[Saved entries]
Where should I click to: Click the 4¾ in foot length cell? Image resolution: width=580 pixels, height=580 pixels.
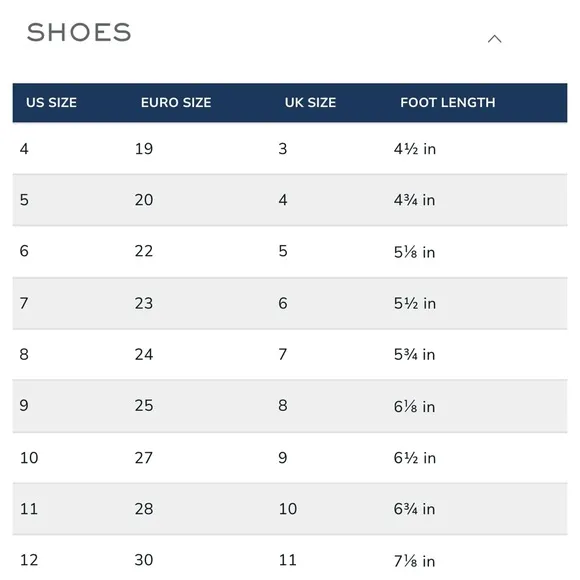coord(414,200)
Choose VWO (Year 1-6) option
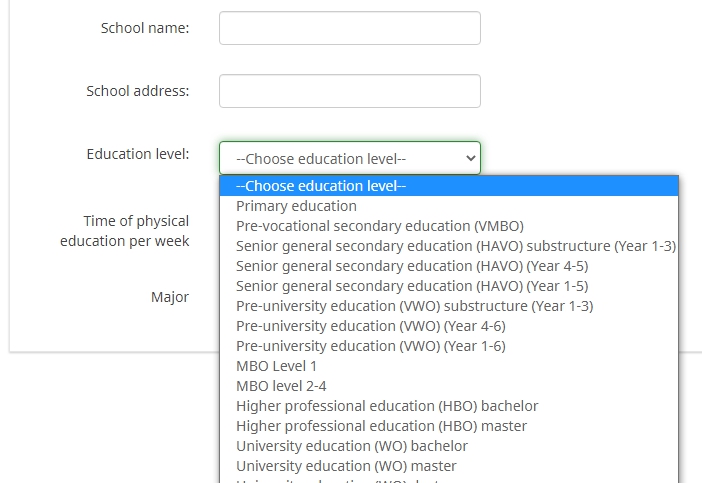702x483 pixels. 370,346
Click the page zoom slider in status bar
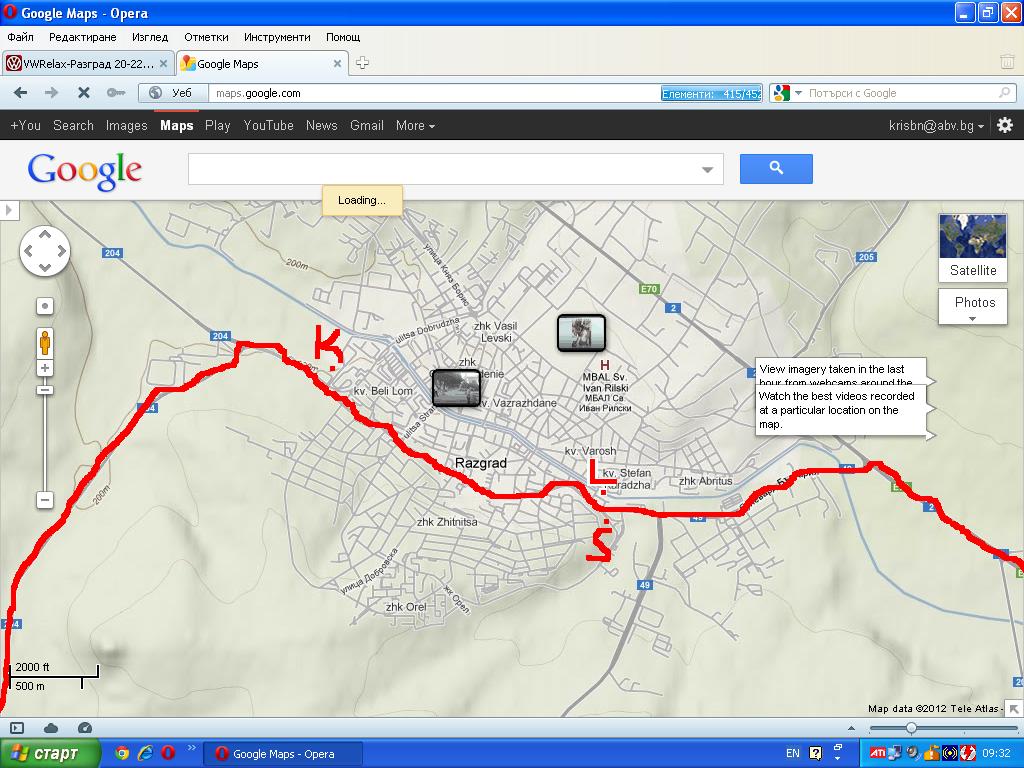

--- Exercise goal ---
Copy out only the lines beginning at the line with "Choose VWO (Year 1-6) option" and ending at the last line of the entries. Keep them exact; drop pictures.

--- Task solution ---
Choose VWO (Year 1-6) option
702x483 pixels. 370,346
Click the page zoom slider in status bar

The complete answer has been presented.